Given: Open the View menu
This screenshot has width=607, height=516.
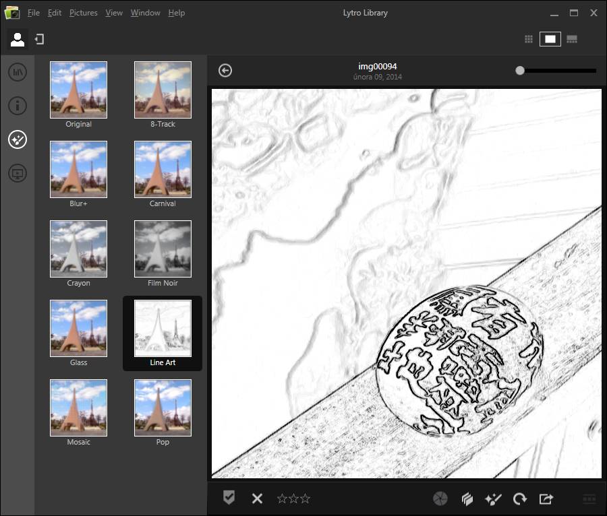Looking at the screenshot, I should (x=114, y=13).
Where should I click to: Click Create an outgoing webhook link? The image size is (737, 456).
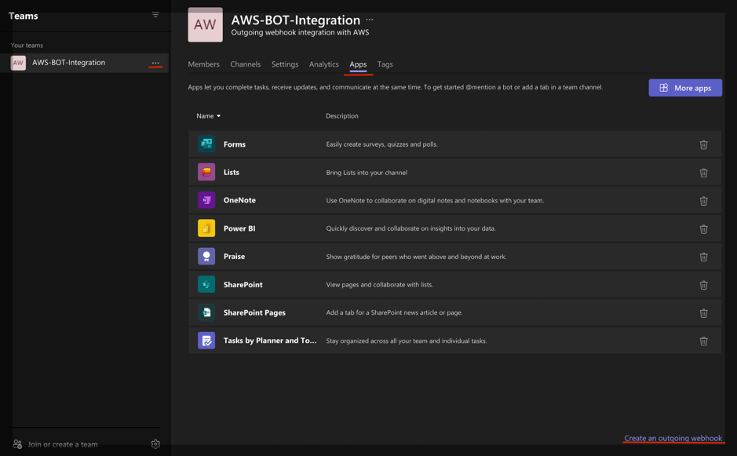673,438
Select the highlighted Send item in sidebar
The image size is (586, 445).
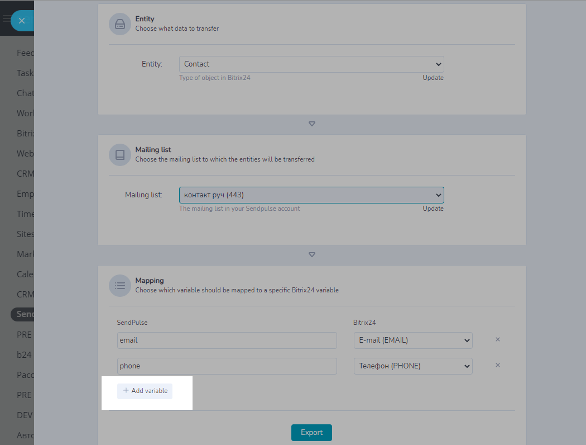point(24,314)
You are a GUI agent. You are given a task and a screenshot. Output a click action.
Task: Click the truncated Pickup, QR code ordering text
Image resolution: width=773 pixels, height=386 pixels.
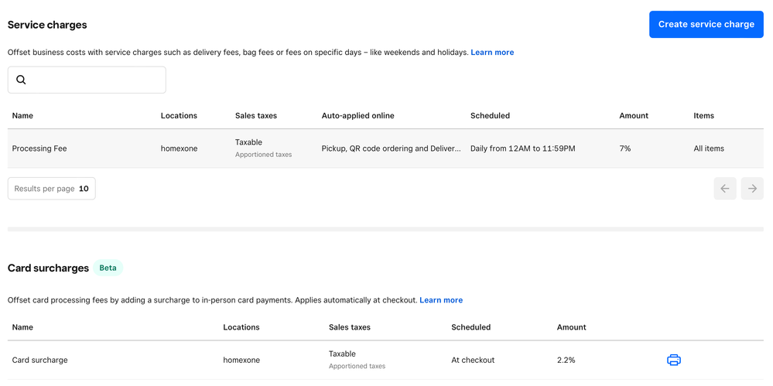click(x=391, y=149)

--

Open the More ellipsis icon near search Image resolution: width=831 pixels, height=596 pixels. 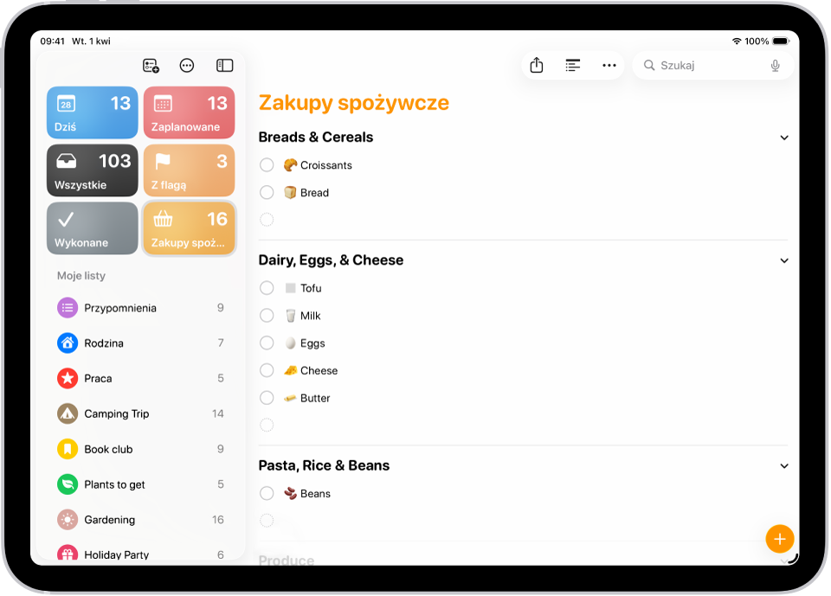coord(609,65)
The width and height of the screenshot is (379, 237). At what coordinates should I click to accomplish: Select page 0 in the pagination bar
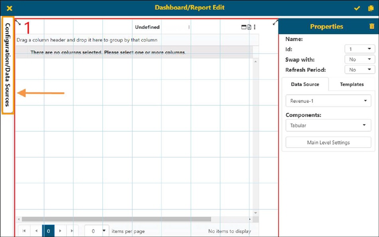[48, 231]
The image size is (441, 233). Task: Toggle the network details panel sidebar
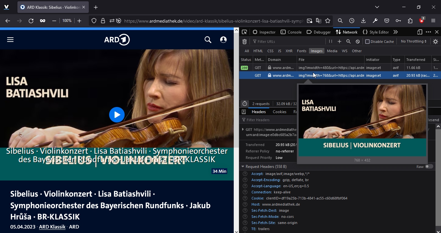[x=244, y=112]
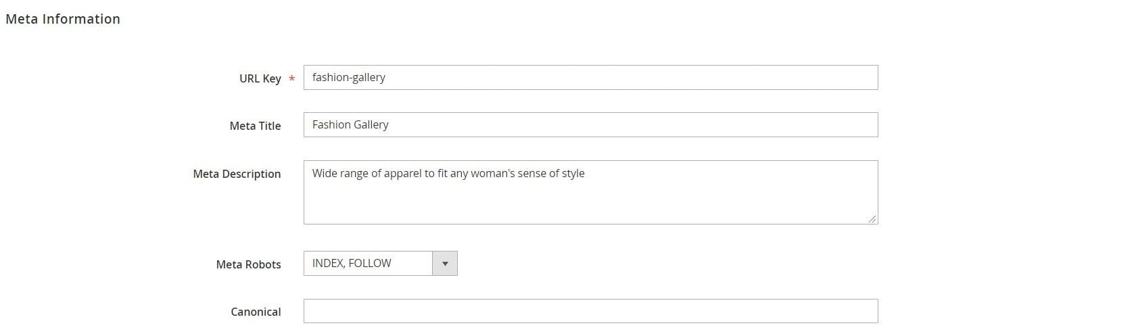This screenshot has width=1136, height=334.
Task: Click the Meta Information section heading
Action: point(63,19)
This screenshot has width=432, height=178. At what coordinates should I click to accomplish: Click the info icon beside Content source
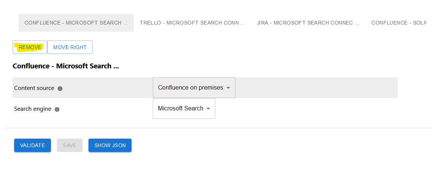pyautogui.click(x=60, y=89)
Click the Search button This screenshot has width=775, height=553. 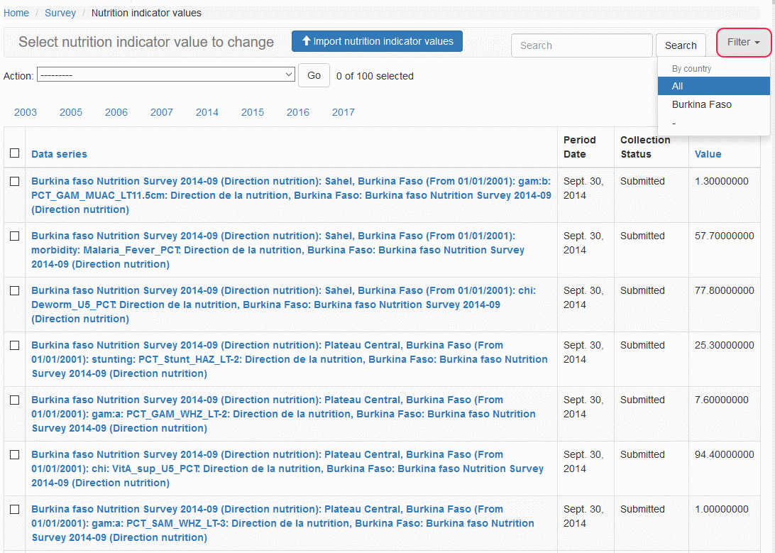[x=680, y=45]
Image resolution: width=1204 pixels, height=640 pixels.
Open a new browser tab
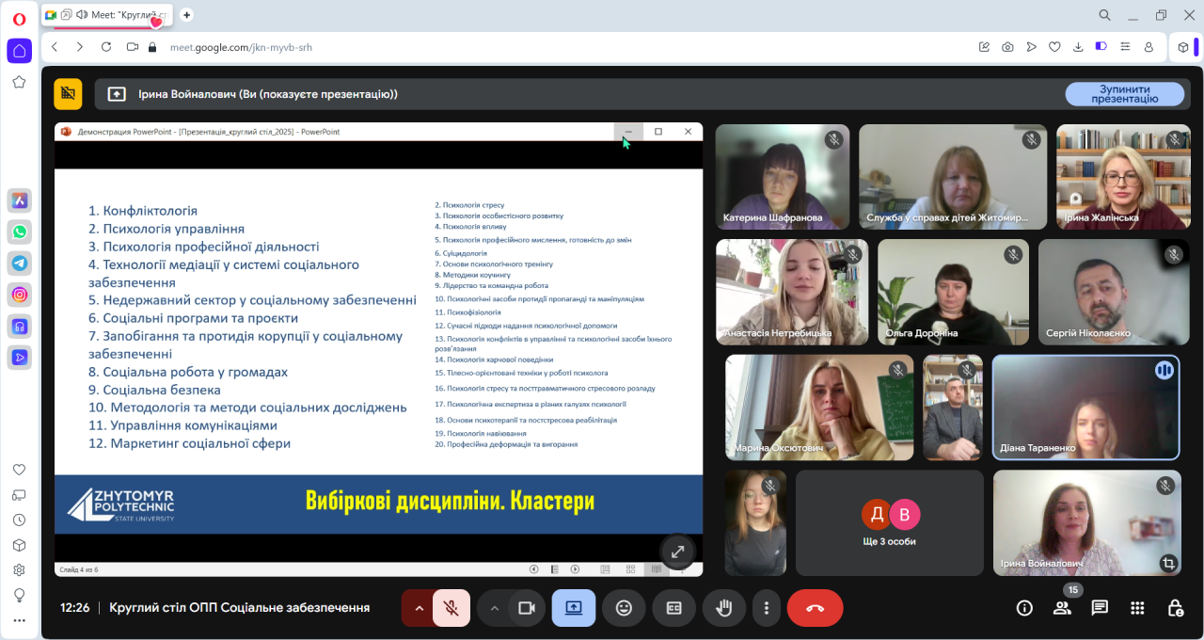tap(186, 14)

---

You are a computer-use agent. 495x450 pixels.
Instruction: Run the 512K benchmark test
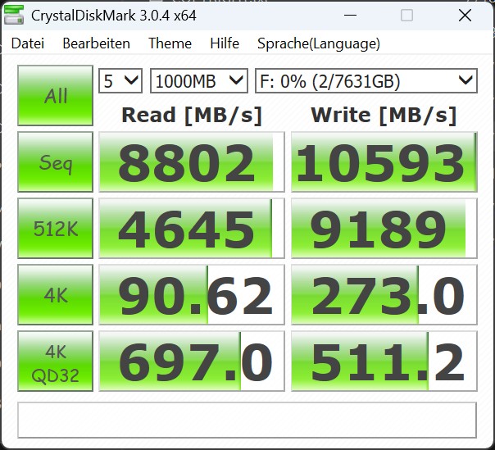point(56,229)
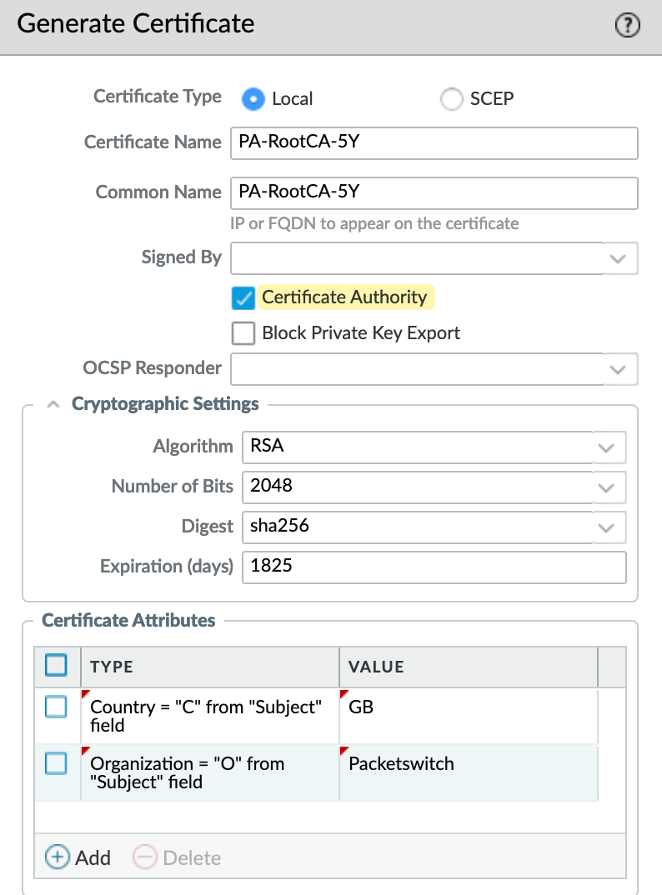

INSTRUCTIONS FOR THE TASK:
Find and show each line of the listing with the word "agent".

ANSWER FOR THIS EXERCISE:
You are a GUI agent. You are given a task and a screenshot. Output a click action.
You are a computer-use agent. 495x450 pixels.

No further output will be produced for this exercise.